Numerical processing – the number line. Even when subjects are given no task, the appearance of numbers triggers activity in IPS, and IPS activity appears to habituate to the particular values used, as indicated by a notation-independent but distance-dependent rebound effect observed in IPS in response to numbers that are numerically deviant (shown by Piazza et al). This data again rules out purely spatial or motoric roles for parietal cortex, since subjects are not given a task. Similarly, as reviewed by Hubbard et al., patients with parietal damage are impaired at reporting the numerical midpoint between two numbers: with numbers like 3 and 12, these patients tend to respond with numbers larger than 7.5, whereas with smaller numbers and inter-number intervals (e.g., 1 vs 2) these patients tend to respond with numbers smaller than the actual numerical midpoint. These symptoms are observed only among patients with parietal damage who show spatial neglect, and like spatial neglect, it can be remediated when leftward-adapting prismatic glasses are worn. Again, this rules out a purely spatial role for parietal cortex, since there is no apriori reason for a spatial manipulation (like the wearing of prismatic glasses) to influence magnitude processing – unless there is some intrinsic connection between how the two are represented in the brain.

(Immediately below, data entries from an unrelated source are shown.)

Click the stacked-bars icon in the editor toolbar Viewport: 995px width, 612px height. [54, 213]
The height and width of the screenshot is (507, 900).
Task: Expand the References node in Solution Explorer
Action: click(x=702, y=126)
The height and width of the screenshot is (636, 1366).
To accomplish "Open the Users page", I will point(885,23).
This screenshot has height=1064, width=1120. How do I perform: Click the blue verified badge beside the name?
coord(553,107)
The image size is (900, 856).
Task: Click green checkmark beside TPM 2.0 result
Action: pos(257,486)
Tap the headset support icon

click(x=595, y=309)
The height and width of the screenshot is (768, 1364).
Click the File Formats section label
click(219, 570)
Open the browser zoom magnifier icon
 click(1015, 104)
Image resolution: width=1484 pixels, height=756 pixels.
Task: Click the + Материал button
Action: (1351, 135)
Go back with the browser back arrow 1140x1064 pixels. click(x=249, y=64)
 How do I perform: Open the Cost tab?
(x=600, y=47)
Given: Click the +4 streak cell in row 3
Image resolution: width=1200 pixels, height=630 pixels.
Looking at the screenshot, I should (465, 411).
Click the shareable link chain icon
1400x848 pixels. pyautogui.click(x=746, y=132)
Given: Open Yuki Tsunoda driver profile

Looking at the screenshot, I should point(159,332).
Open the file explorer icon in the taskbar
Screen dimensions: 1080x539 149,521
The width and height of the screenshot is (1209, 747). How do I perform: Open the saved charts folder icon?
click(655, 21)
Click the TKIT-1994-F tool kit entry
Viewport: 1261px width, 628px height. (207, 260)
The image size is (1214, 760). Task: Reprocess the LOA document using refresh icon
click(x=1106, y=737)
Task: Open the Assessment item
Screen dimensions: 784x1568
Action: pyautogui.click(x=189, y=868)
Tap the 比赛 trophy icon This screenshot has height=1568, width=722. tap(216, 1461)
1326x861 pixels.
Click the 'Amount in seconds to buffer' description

Detection of salient items in a sequence – Attentional Blink and Oddball tasks. The temporo parietal junction, inferior to the intraparietal sulcus, has been consistently activated in studies of the attentional blink (in which subjects cannot report the second of two rapidly presented stimuli, if the second follows the first within a window of ~100-500ms). Similar activity is observed in oddball paradigms, which also require detection of one event embedded in a sequence of other events – even when the tasks require no eye or limb movements nor any (spatial) shifts of attention (according to Husain & Nachev). Likewise, Wojciulik & Kanwisher showed that both posterior & anterior sections of the intraparietal sulcus were active in an RSVP task).

Working memory maintenance. The superior parietal lobe, as well as the intraparietal sulcus, have been implicated in the maintenance of information over delays; in the most compelling finding from this literature, individual differences in working memory capacity can be predicted by activity in this region of the brain. Kawasaki et al have shown that SPL activity also occurs regardless of whether the information maintained in working memory is color, shape, or motion-related, and that it is memory-load dependent in a way that cannot be explained by motor intentions or preparation (using a single-item change detection paradigm). Xu has also shown that unlike the inferior parietal lobe, the superior intraparietal sulcus shows activation profiles that closely match the total amount of feature information being maintained in memory (e.g., color & shape information) whereas inferior parietal activity more closely tracks the total number of integrated objects that are being maintained in memory (e.g., Xu & Chun 2006).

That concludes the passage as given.